Saved entries:
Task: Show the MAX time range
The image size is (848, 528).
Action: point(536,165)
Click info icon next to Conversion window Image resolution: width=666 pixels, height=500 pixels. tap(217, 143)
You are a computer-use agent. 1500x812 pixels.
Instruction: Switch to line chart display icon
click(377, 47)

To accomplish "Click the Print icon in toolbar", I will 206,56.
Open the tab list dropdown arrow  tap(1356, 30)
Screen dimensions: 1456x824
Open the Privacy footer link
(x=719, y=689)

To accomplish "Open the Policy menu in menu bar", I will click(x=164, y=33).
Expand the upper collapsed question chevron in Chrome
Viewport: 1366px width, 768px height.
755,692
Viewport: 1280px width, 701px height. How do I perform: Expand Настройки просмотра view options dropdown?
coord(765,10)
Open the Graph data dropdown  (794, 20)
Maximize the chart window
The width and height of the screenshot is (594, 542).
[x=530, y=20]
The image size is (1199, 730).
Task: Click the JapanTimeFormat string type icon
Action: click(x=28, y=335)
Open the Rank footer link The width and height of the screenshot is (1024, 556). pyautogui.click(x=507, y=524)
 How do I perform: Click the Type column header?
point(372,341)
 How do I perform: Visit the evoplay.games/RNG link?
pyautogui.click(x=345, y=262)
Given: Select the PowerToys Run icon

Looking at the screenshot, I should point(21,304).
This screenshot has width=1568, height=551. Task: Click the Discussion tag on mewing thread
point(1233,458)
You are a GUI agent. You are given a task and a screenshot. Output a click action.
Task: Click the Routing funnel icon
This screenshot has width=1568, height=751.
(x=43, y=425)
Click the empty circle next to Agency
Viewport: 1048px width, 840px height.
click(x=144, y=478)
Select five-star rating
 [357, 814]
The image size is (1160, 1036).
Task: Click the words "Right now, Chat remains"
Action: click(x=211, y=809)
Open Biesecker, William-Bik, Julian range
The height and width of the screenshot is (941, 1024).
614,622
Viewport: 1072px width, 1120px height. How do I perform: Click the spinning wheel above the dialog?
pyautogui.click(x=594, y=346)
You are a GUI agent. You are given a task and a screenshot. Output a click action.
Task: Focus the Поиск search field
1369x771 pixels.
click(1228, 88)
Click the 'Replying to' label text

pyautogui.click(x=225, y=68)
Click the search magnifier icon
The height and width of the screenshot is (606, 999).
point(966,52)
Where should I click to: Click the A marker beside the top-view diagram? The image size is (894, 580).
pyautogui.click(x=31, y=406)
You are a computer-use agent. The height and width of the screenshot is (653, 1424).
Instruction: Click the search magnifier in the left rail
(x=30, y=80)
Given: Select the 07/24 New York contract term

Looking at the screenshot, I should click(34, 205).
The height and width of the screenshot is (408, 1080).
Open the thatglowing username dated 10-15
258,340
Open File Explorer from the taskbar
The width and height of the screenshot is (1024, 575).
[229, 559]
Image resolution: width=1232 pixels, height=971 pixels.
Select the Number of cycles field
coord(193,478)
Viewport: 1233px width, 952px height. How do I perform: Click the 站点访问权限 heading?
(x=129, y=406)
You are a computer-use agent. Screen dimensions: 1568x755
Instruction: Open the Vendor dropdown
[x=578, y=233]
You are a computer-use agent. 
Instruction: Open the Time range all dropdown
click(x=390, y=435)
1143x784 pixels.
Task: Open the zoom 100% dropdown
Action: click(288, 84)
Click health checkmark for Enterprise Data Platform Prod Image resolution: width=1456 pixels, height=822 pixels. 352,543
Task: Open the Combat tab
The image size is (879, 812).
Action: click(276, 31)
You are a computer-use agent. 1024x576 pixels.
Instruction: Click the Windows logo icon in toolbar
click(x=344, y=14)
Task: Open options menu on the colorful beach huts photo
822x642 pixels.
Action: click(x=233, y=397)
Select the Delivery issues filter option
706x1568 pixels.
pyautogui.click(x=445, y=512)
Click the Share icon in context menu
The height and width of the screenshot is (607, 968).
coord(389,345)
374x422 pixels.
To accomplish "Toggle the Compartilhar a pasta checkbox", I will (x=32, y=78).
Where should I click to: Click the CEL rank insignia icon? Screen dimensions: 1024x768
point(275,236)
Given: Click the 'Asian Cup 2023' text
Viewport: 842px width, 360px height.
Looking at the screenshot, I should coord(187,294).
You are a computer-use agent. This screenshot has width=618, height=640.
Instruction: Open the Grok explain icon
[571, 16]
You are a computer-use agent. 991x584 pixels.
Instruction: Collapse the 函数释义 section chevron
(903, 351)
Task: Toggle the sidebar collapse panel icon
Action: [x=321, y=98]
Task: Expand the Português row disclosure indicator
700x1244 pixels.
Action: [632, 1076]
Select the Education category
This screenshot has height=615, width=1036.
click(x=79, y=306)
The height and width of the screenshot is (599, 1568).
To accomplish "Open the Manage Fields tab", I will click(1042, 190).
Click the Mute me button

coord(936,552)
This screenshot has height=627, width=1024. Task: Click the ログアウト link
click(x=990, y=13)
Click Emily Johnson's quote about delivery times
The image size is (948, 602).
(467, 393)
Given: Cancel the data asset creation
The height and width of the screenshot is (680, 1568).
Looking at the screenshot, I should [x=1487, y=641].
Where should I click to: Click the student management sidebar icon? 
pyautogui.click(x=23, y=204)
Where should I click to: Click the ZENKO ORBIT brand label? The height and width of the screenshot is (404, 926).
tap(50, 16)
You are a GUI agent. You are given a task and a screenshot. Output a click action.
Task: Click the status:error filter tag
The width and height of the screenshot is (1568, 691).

> [WHAT IS BEING ASKED]: Could you find every line in the records above that contains the word "next" and copy it?

> [EXERCISE RESULT]:
Click info icon next to Conversion window Image resolution: width=666 pixels, height=500 pixels. tap(217, 143)
Click the empty circle next to Agency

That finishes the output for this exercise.